There is so much discussion about using Revit for representation. Can you be more specific? Are you using a shaded, consistent colors, or realistic view? Are you rendering these in Revit or exporting to another program like Max to render? And beyond that, the color and lighting will interact on shaded and realistic views so there will be quite a bit of the subjective. If you post an image of something you are trying to emulate, maybe more people will chime in on techniques.

ROBP-RDS
2012-05-26, 01:17 AM
Thanks for the feedback. I am interested in all areas but specifically realistic view renderings. I would like to be able to produce great renderings directly from Revit, but I do have access to Photoshop to touch things up. I am using materials from Revit "out of the box" now. I am interested in learning some tricks to improve on what I am doing. My renderings look pretty good already I am interested in what others are doing. One thing I have done is take a rendering (realistic view) and the line work converted to JPEG and overlay them in PhotoShop. It gives a nice hand drawn look to the renderings. I would like to hear more ideas like that one.
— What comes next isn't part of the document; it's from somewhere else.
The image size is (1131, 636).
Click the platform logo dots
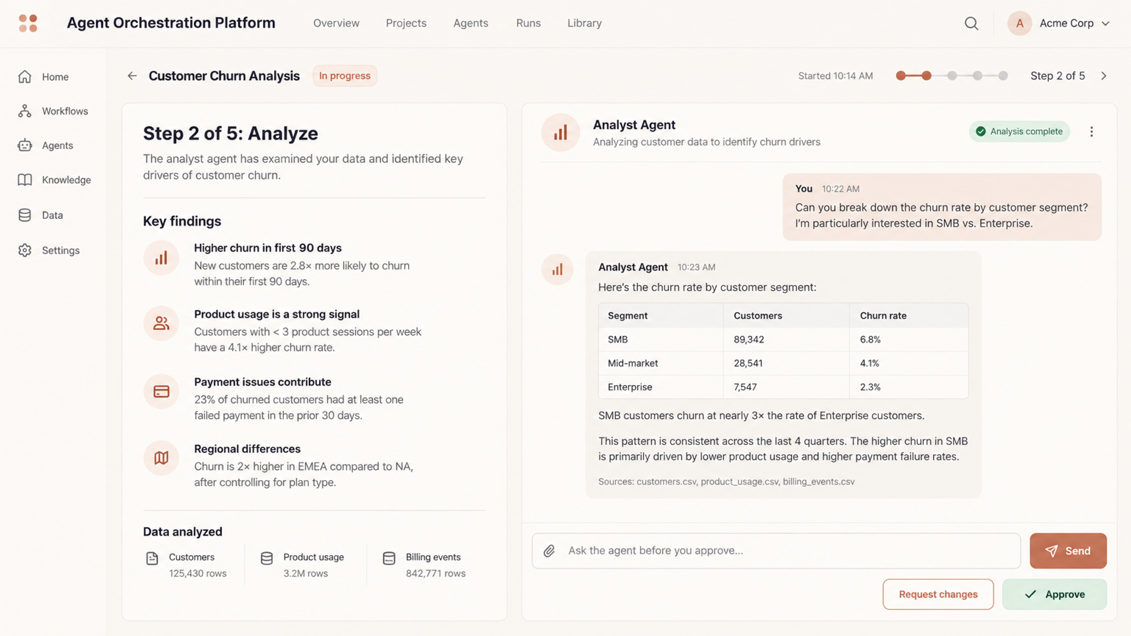[x=28, y=23]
Thanks again, I look forward to hearing some ideas. Have a great holiday weekend.
Rob

su8044
2012-06-19, 04:43 PM
I kwon this thread hast been inactive for almost a month now, but here are some rules i use:

1.- Revit will never create Renders with as good quality as other software like 3dsmax. That's because the illumination on revit is not as good and has no options to toggle. If you export to 3dsmax all you have to do is change the illumination settings to Mr Photographic Exposure and everything will look better.

2.- Autodesk Material Library is good, but to get better result you should always use high quality materials that can be found for free on many sites (www.cgtextures.com) (www.revitcity.com) or paid ones. (tip: use some textures that can look a bit "old" or stained so it feels more realistic that those that look "too perfect to be real".
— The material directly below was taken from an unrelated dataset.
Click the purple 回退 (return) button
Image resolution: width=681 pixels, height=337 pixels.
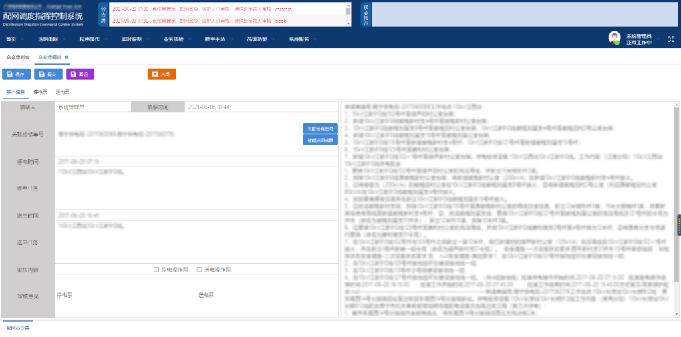point(80,74)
3.- Play a bit with the reflection o materials to make them look better. Most textures have a great looking texture map and the bump mapping is easy too, but the reflections make look polished aluminum as a mirror, or a wood furniture too glossy.
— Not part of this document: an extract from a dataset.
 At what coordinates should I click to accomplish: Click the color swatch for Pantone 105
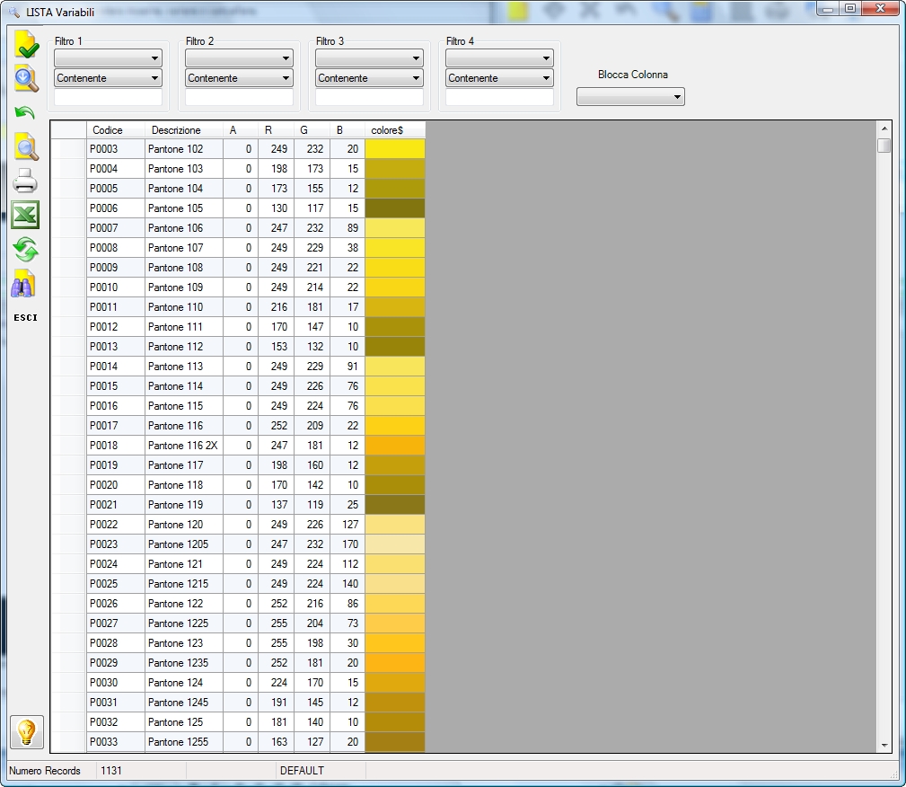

4.- Render as many times as necessary. Some times you have to render a still image as many as 20 or 30 times to get it right. use the Render Region option to render just the area that was changed to save some time and keep trying until you get it the way you want it. I heard that the guys at pixar studios got up to 3 and a half minutes of finished render video in the movie Toys on their most productive week, so don't give up and have some patience on your projects.

hope this helps.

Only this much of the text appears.